### WORK TO COMPLETE
Copy the listing below line for line, leaving out the pictures.

### DATA FOR THIS EXERCISE
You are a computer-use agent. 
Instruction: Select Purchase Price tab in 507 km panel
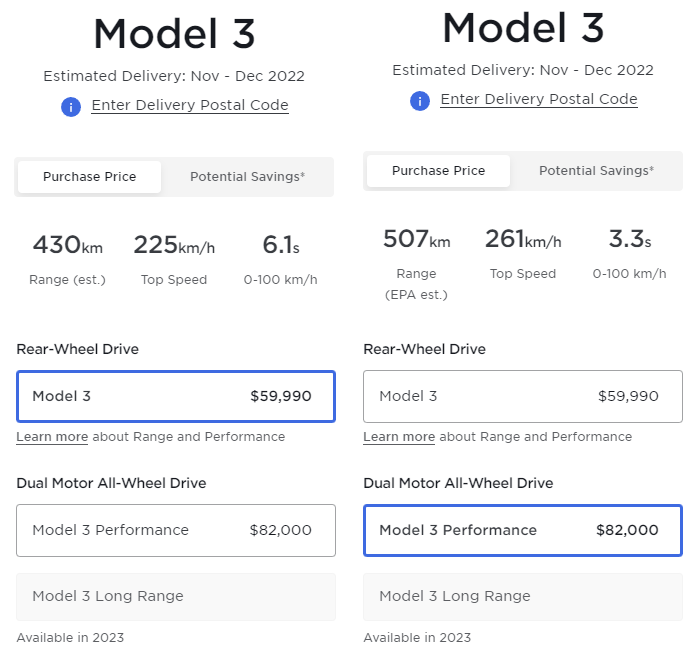[x=438, y=171]
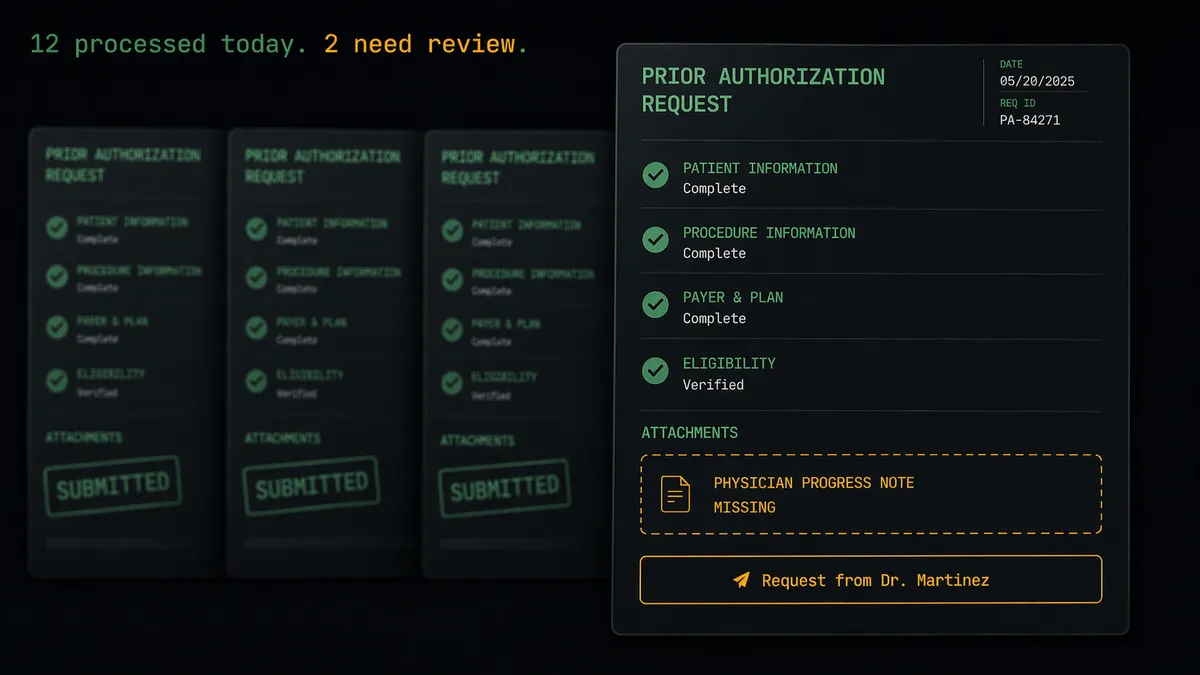Click the ATTACHMENTS heading on the main card

pyautogui.click(x=690, y=433)
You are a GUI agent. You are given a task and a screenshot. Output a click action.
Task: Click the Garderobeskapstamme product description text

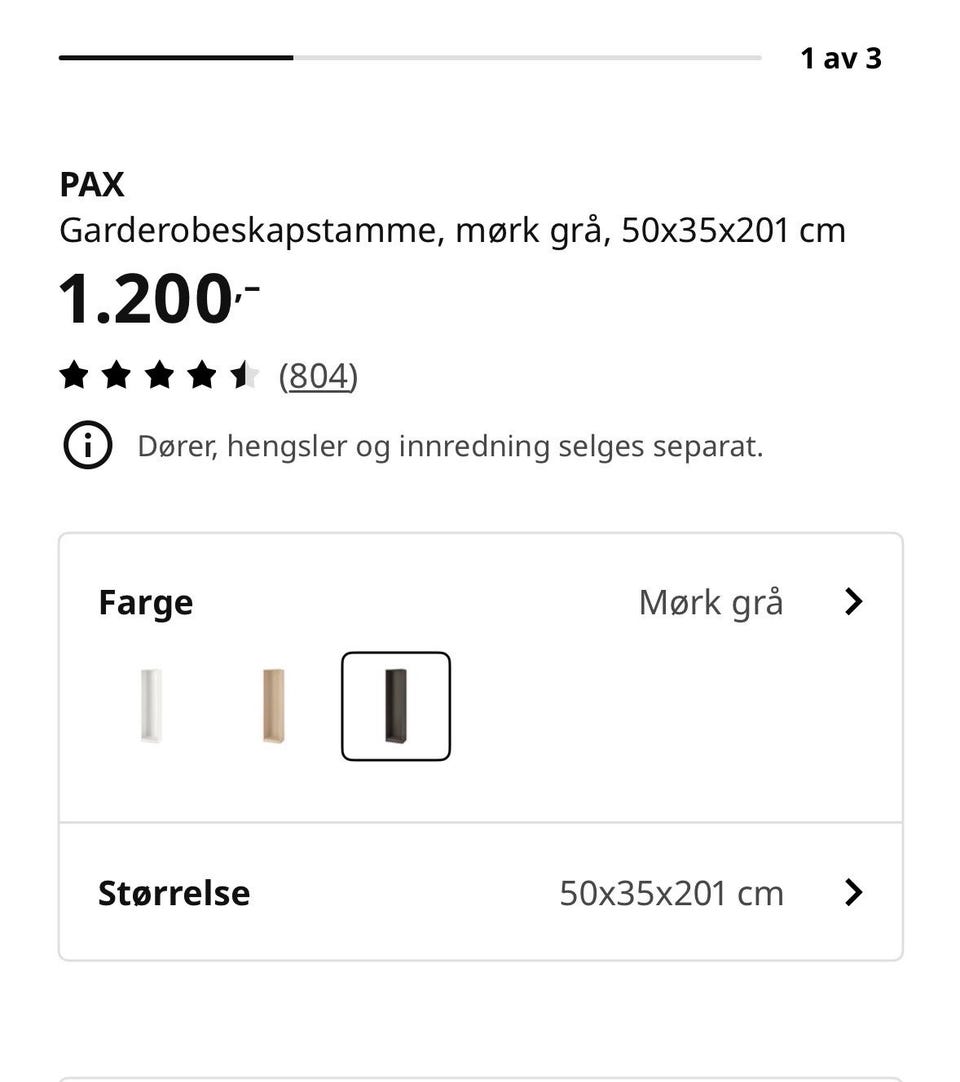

### THE RESULT
You are a computer-use agent. 
Instruction: Select Purchase Price tab in 507 km panel
[x=438, y=171]
Click the ATTACHMENTS heading on the main card

pyautogui.click(x=690, y=433)
You are a GUI agent. You are given a task and a screenshot. Output a click action.
Task: Click the Garderobeskapstamme product description text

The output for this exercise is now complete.